When Foodbuzz invited proposals for September’s 24 24 24 I knew it was time to explore my favourite bean, and I’m thrilled they picked me. No, I’m not talking about the French bean, neither the kidney, not the haricot, unfortunately not the java bean…and NO, not even Rowan Atkinson. It was time to get to the heart of the VANILLA BEAN!
My exposure to this intriguing bean, in essence, actually knowledge of it’s very existence came via 2 of my favourite blogs – Canelle et Vanille & Tartlette. Both blogs beautifully inspirational, nurtured by ‘Pastry Chef’ bloggers who are large hearted in terms of sharing their knowledge & vast experience in the world of exotic desserts.
I got my first bean in great anticipation & couldn’t for the love of me believe this old wizened looking thing was ‘the’ bean in question. I soon got a precious tube of Madagascar vanilla beans from the States, & my sister never let me hear the end of it. Then picked up a tube of Indian vanilla beans on a visit to Chennai – 3 for the princely sum of Rs 300! A chance conversation with Ria lead to my discovery of a more affordable & better grade Indian vanilla bean. It’s a fine bean at a fine price. Where would you be able to buy a Grade A vanilla bean at 25 cents?

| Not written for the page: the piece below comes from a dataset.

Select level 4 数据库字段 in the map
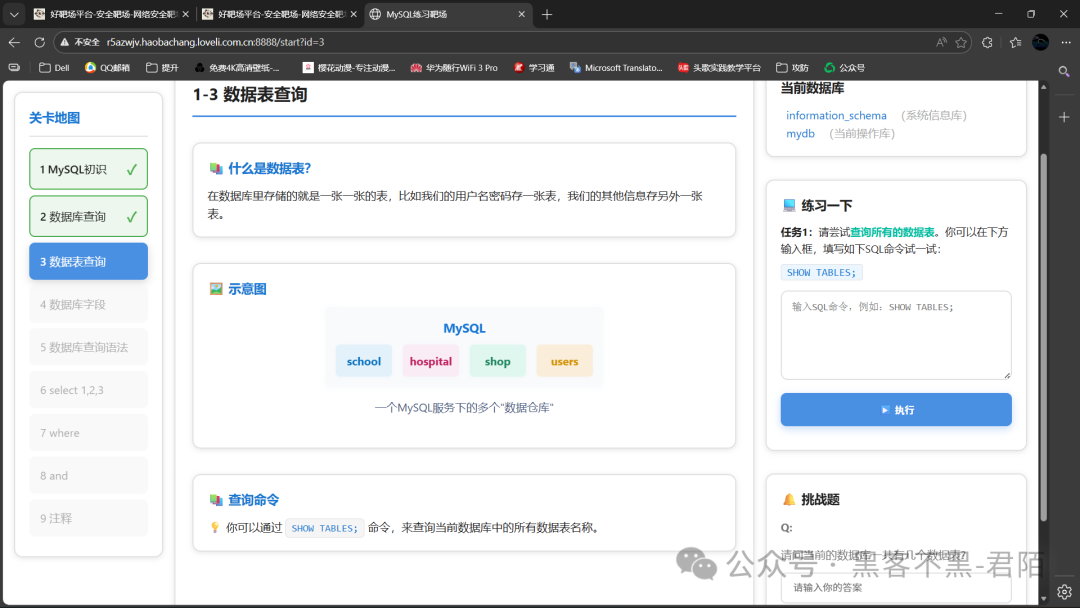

My post today, as part of the Foodbuzz 24 24 24 is a SALUT TO THE VANILLA BEAN’! I briefly explored the history behind the bean, and the varieties of beans available.
A bit of vanilla background…
Vanilla originated in Mexico and for ages no other country in the world has known the secret of its magnificent flavor. First taken out of the country by the Spanish conquistadors, vanilla pods were stolen and replanted in the former Bourbon Island – the actual French Reunion Island. To this day the term “Bourbon” vanilla still applies to vanilla originating from that part of the world.
Vanilla beans are grown in four main areas of the world. Each region produces vanilla beans with distinctive characteristics and attributes. Madagascar is the leading producer in the world, with a quality known among vanilla extract producers as the most distinctive and flavorful – Madagascar Bourbon Vanilla. This is due to a particularly auspicious combination of climate, geography and traditional know-how. Indonesia is the second largest producer of vanilla, with a vanilla that is woody, astringent and phenolic. Madagascar and Indonesia produce 90 percent of the world’s vanilla bean crop.
Mexico & Tahiti are the 2 other major areas of vanilla bean production. Indian vanilla bean production is in very nascent stages, but demand is slowly picking up as they begin to cure the bean the traditional way. It’s popularity is slowly increasing in the international arena.
Once I began using pure natural vanilla extract, the chemical substitute or ‘imitation vanilla essence’ became a thing of the past. I make my own vanilla sugar & pure vanilla extract. At any given time I have 3 bottles of extract on hand – 2 under construction, and 1 in use. It takes a good 4-6 weeks to get the bottle of extract ready.
Good quality vanilla beans & some vodka is all you need. Vanilla sugar is even easier. Just tuck a split and cut vanilla bean into t ajar of sugar, shut tight, give it a good shake every alternate day. By the end of the week you will have the beginnings of sweet smelling vanilla sugar at your disposal! Keep replenishing the sugar as you use it. I even grind my sugar at times, with a piece of vanilla bean and sift it to get vanilla castor sugar!
My post today is a bit lengthy, so I divided it into a couple of sections…
I’ll begin with a VANILLA conversation with Aran @ Canelle et Vanille who was good enough to take time off her busy schedule and sweet talk vanilla with me. Thank you Aran, appreciate your having done this!

Canelle et Vanille’

Aran, a professional pastry chef, is a Basque ex-pat living in the US. She blogs at Cannelle Et Vanille, her blank canvas for creating anything and everything sweet that comes out of her heart. Her beautiful blog reflects the smells and tastes of her childhood.
She is available for recipe development, food styling and photography.Press regarding her blog includes The UK Times Online, Cravings Magazine, BBC’s Olive Magazine, Southern Weddings Magazine, Pastry & Baking Magazine,, Design*Sponge,, Decor*8 and many other blogs.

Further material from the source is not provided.